Mention the name Sheila Kay Adams to any traditional old time musician and you’re likely to elicit a reverent response. In the world of American ballad singers, Adams remains one of the pillars of tradition, drawing on her Madison County roots to perform and teach the old style of singing and banjo playing passed down in her family for generations. This week, her lifetime of nurturing and sharing traditional music earned her a National Heritage Fellowship from the National Endowment for the Arts.
“I immediately started crying,” Adams said when she got news of the award. “It’s the best thing that ever happened to me. I’m still just thrilled outta my britches.”
She’s thrilled for good reason. The fellowship is considered the highest honor in the folk and traditional arts and comes with a $25,000 award. Adams said that she first learned of the award eight weeks ago, but had to keep it a secret until this week. When she was finally allowed to tell her friends, they celebrated with her.
“I partied as hard as I’ve ever partied. And I’m 60 years old, so that’s really saying something,” Adams said.
Born and raised in Sodom, North Carolina, Adams grew up with 72 first cousins, around half of whom were musicians. She picked up the old British ballads and banjo playing that had been passed down in her family for seven generations mainly from her great aunt Dellie Norton and her cousin Cas Wallin, both locally famous musicians in their own rite. Today, she is one of the most well-known living ballad singers, as well as an accomplished claw-hammer style banjo player.
In a statement by the N.C. Arts Council, Executive Director Wayne Martin said, “Sheila took up the mantle of ballad singing at a crucial time when that venerated tradition was in danger of becoming irrelevant for the modern age.

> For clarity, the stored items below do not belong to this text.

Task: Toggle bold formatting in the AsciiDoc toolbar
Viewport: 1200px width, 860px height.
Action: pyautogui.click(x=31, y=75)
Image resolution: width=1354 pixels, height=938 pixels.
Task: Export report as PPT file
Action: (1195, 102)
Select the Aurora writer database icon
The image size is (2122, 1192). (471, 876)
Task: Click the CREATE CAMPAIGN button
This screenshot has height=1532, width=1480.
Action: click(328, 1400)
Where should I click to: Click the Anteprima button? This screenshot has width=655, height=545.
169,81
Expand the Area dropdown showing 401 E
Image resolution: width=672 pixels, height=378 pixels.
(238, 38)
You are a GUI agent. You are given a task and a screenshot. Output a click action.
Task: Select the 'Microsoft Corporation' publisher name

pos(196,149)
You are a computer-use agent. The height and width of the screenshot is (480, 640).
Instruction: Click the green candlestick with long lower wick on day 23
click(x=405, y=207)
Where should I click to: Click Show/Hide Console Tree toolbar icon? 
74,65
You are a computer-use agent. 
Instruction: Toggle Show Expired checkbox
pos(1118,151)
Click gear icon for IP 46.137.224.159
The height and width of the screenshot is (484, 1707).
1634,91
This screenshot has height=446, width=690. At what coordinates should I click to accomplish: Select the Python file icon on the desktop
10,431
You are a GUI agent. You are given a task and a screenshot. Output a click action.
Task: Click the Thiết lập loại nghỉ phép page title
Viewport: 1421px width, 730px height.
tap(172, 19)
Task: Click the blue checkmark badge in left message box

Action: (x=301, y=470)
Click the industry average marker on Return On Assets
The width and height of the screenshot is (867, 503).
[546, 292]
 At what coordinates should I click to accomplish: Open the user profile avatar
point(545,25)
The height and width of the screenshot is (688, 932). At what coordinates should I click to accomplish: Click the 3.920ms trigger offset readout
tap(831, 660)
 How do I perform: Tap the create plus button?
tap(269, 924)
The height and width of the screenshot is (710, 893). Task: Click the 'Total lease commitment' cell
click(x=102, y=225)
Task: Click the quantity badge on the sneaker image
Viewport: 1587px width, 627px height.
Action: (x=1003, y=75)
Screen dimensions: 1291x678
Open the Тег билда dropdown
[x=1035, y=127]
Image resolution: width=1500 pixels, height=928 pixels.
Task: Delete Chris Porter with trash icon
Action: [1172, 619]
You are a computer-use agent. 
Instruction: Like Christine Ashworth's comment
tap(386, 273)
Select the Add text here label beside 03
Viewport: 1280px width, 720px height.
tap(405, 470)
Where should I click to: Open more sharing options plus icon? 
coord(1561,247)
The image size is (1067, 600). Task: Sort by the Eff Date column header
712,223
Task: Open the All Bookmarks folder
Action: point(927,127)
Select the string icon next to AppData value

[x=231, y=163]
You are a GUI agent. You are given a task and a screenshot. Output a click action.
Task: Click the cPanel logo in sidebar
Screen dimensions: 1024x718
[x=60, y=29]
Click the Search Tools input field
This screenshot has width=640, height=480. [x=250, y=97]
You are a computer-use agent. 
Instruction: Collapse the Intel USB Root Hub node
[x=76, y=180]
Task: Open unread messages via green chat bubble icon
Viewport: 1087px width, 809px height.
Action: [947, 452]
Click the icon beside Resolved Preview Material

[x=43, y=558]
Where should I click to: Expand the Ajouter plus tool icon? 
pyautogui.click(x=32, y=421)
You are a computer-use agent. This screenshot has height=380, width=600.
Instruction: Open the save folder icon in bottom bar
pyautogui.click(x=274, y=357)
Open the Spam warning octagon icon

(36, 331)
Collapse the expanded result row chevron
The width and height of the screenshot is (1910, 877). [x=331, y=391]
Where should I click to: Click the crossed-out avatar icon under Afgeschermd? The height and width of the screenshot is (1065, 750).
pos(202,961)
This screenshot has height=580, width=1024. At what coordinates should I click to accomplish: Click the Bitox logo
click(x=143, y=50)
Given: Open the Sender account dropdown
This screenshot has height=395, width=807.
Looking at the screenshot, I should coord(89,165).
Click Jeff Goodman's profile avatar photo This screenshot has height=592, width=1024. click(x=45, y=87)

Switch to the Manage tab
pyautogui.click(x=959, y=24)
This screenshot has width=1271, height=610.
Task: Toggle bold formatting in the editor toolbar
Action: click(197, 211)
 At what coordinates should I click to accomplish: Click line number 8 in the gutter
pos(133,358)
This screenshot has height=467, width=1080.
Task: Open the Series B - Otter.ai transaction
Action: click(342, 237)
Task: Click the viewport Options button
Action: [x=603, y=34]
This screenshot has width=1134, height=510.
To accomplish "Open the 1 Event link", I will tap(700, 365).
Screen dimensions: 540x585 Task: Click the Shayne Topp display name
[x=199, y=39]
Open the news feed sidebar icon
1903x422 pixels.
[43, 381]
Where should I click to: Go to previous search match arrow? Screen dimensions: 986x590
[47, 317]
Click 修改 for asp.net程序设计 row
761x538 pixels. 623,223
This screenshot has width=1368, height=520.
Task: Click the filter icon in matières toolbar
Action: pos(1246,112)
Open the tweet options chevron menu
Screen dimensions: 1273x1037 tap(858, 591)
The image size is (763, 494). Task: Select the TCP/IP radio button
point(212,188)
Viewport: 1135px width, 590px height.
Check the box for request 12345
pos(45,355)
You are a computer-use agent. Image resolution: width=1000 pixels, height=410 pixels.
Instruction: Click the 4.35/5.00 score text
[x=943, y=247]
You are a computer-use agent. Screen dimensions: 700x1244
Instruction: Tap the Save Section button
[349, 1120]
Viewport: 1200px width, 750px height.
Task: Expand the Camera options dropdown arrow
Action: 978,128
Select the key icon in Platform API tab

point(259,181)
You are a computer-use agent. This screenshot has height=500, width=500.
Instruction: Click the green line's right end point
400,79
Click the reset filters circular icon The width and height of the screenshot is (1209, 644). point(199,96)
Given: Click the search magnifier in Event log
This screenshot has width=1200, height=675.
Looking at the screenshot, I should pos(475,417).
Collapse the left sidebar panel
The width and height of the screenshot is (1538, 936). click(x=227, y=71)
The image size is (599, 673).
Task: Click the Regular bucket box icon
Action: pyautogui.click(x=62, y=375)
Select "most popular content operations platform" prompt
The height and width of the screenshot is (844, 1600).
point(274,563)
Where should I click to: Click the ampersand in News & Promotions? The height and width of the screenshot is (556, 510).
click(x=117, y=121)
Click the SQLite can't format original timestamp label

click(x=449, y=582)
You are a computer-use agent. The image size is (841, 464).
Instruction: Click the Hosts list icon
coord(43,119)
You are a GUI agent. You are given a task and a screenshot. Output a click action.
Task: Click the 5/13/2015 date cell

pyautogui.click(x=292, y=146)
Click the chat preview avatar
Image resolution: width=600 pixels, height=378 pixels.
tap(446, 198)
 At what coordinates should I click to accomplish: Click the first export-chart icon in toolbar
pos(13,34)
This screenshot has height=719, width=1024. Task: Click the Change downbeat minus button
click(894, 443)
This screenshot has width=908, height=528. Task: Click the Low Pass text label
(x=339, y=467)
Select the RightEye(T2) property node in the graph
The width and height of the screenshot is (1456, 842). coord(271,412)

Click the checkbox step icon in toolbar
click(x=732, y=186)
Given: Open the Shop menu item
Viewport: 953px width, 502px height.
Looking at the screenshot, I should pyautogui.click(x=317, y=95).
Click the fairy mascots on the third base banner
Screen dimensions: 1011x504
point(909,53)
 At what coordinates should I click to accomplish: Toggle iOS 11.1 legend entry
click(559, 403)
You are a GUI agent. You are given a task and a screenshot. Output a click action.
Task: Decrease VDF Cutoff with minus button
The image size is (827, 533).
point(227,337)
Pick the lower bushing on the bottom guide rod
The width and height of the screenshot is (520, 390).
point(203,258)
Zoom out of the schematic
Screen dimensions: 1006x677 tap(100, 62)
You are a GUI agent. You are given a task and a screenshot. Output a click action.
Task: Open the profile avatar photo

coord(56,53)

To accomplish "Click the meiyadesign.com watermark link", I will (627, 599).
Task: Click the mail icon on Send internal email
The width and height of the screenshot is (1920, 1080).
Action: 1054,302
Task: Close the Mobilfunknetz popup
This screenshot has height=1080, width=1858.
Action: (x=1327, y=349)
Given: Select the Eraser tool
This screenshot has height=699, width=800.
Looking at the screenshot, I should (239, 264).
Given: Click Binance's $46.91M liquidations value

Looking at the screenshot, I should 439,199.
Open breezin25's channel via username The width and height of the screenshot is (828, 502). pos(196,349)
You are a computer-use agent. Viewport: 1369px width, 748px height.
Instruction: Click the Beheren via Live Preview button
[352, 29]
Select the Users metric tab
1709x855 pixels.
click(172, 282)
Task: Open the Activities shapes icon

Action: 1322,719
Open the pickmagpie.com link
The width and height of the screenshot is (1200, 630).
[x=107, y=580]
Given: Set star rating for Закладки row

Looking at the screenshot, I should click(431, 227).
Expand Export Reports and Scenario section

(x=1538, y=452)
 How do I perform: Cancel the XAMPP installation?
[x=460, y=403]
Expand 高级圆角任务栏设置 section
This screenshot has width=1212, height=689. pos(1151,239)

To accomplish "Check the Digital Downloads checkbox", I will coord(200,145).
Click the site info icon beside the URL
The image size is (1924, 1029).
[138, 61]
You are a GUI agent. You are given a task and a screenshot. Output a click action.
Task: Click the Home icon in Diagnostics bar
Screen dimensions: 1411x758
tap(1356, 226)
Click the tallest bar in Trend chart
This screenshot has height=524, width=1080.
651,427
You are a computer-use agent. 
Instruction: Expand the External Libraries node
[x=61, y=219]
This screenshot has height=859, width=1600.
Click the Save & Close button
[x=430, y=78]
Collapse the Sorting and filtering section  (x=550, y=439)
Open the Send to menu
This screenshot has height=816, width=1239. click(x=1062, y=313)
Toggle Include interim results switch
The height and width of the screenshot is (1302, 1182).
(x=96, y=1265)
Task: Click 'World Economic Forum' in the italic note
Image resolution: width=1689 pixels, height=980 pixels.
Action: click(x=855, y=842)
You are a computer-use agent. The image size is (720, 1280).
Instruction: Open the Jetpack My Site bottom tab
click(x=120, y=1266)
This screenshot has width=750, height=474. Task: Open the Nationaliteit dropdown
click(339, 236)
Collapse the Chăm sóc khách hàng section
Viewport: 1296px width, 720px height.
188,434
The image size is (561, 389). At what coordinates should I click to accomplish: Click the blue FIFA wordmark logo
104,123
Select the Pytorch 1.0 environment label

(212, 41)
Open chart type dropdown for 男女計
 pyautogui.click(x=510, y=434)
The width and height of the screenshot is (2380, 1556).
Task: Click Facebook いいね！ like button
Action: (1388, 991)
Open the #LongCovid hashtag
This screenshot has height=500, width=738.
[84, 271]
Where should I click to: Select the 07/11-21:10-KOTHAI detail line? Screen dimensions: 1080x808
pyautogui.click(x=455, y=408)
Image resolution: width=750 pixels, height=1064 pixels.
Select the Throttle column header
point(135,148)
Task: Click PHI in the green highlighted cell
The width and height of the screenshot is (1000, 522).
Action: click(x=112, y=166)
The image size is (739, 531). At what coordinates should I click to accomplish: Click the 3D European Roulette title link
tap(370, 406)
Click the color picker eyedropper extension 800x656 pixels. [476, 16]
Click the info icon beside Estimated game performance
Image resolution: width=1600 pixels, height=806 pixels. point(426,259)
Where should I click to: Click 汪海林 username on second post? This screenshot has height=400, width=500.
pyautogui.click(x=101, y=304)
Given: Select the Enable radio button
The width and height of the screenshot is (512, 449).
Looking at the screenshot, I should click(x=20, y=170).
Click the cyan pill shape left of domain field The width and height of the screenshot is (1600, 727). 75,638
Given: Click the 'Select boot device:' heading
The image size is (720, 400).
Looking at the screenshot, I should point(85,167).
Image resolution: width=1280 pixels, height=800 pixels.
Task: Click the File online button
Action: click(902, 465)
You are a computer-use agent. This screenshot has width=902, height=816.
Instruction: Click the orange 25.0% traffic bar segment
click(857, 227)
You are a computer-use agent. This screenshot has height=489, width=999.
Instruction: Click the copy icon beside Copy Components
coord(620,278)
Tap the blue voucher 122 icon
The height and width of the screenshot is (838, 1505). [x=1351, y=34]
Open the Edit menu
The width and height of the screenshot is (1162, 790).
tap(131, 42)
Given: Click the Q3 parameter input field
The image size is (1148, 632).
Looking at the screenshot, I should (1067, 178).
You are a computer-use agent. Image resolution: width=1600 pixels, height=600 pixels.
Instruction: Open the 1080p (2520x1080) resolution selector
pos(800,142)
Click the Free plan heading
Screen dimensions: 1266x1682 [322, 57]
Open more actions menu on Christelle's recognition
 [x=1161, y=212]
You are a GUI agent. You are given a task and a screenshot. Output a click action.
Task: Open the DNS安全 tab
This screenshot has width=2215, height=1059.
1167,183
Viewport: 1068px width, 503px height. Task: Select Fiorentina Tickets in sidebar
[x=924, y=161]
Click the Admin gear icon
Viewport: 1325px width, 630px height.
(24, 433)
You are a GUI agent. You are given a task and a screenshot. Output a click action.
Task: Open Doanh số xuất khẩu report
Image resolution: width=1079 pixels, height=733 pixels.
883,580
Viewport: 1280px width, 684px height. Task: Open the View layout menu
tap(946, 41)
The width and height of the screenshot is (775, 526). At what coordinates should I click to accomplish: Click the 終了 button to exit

She has become the bridge that has enabled younger generations to learn, and to love, ballads."
Adams is a frequent teacher at music festivals and gatherings across the country. She has been featured in several documentary films and has released three CDs of music and stories. In this interview with musician David Holt, she talks about her Madison County home and about learning songs from her family:
This weekend, she is performing ballads at the Seedtime on the Cumberland festival in Whitesburg, Kentucky. In July, she will teach ballad courses at the Swannanoa Gathering’s traditional song week at Warren Wilson College. Earlier this year, the Thistle and Shamrock interviewed Adams about the ballad singing tradition.